Here we’ve taken a look at the different positions in the game and the typical physical requirements needed to play at a relatively good standard.

The Forwards

In rugby, the first eight positions are usually the biggest and strongest players on the field. Their main purpose is to keep possession of the ball, provide crucial defence and perform set-pieces.

The Front Row (1, 2 & 3)

Props (1 & 3) must keep the scrum straight and lift the second-row players into the air in line-outs. This requires a lot of leg, neck and shoulder strength which is usually at the expense of speed and agility but makes the front row excellent ball carriers and defensive players. Like the props, the hooker (2) is usually bulky and strong but with extra dexterity due to their responsibilities in the set-pieces.

Second Row/Lock (4 & 5)

The two locks known as ‘the second-row’ are usually the tallest, most imposing players on the field. Tall and powerful, they provide the pushing power to the scrum and their height to win the ball at the line-out.
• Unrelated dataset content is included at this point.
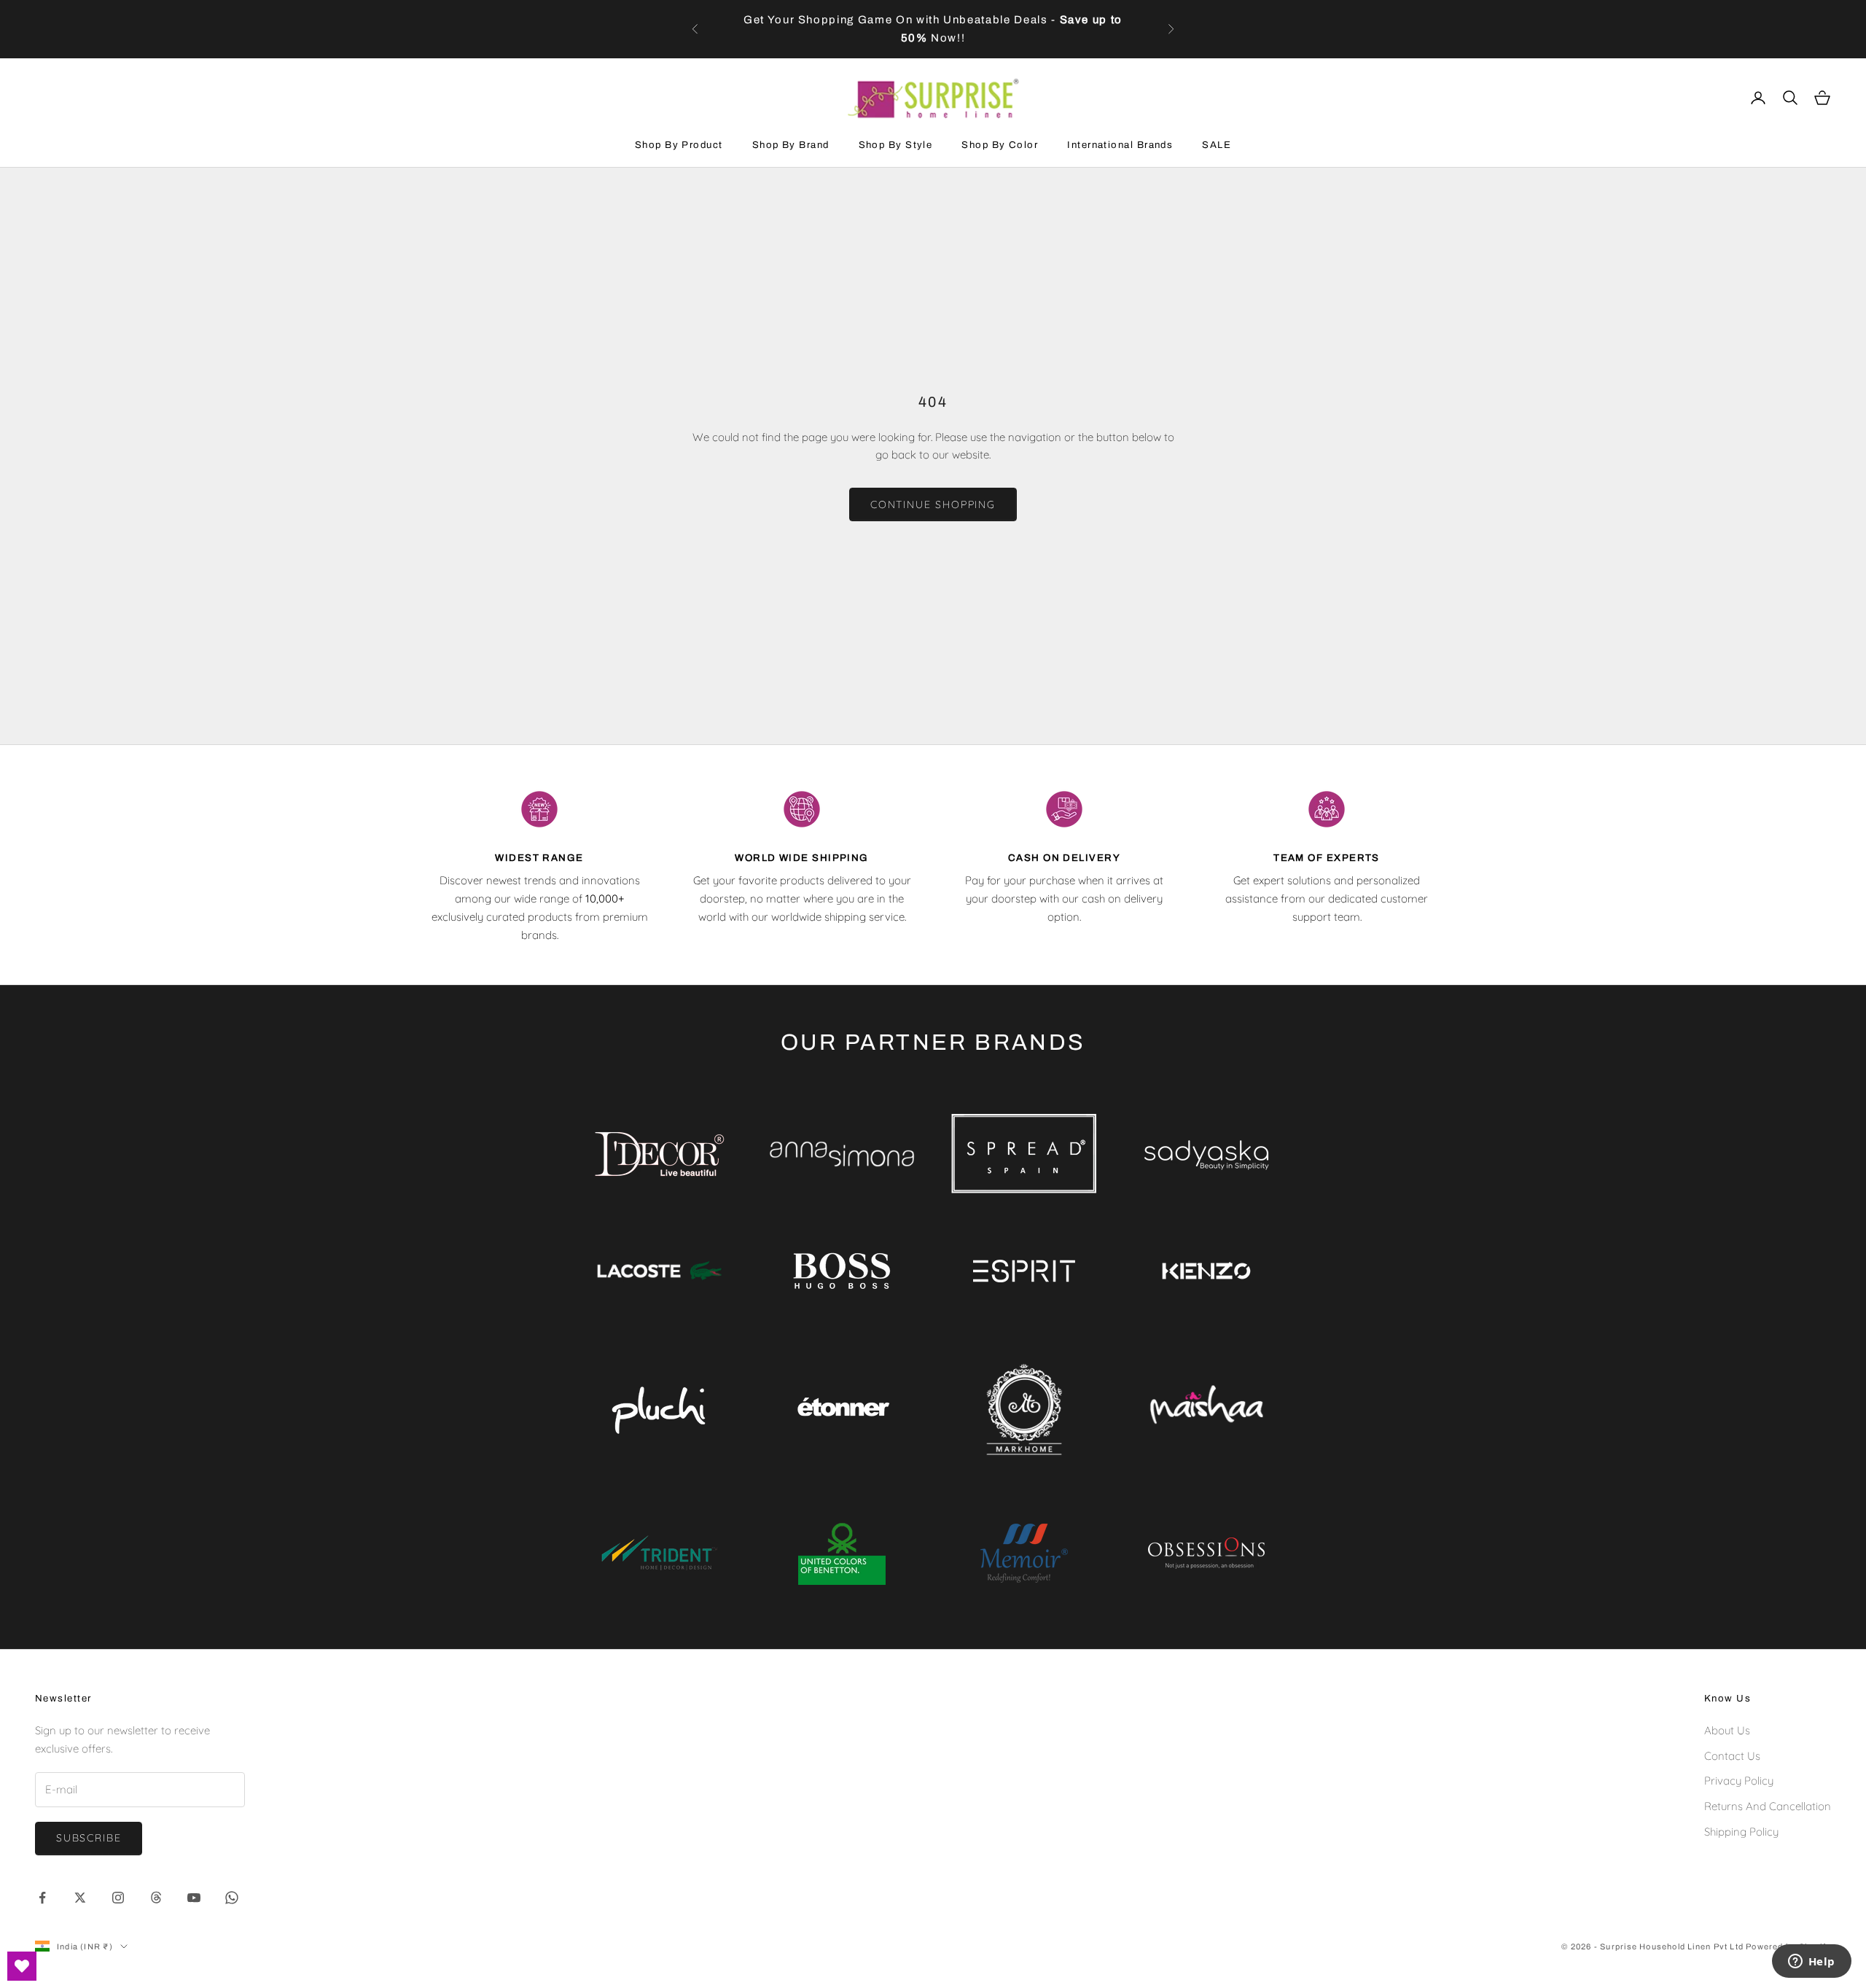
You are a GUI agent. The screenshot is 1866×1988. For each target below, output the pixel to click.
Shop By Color (999, 144)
Their size can be challenging to the opposition’s defence.

The Back Row (6, 7 & 8)

Flankers (6 & 7) and the Number 8 position are the first to peel away from the scrum which makes them essential defensive players and ball carriers. They are great all-rounders – big enough to make important tackles, yet agile and endurant enough to be at breakdowns.

The Backs

Numbers 9-15 are known as ‘the backs’, they are not directly involved in set-pieces (except the scrum-half) but instead look to play offensively and score points. This means they are usually smaller than the forwards but are faster, more agile and quick on their feet.

The Scrum-Half/The Fly-Half (9 & 10)

The scrum-half (9) is the link between the forwards and the backs, feeding the ball into the scrum and retrieving it at the back and they also play the ball from rucks. While the fly-half (10) is a crucial player in the offensive decision-making process so must be quick on their feet. Because of their roles, they are targeted by the opposition so they must also be robust. Fly halves are normally excellent kickers too.

Centres (12 & 13)

Truly the staple players of the backs, centres rely on speed and powerful runs to break the opposition’s defence. Not only do they have fast feet but also fast hands, passing quick balls before, during and after tackles to take advantage of momentum.

The Back-Line (11, 14 & 15)

Wingers (11 & 14) are the fastest players on the pitch, taking advantage of their position on the field to run up the touchline and score tries. The full-back (15) hangs at the back of their team, ready to catch the ball if kicked deep which requires great agility. The back-line are also the last line of defence which means they must also be reliable tacklers.

A Game for Everyone

Rugby is a sport where all shapes and sizes can play alongside each other and be great players. However, everyone who plays must expect to be physically robust and resilient because rugby is a fast-paced contact sport, but ultimately a rewarding one.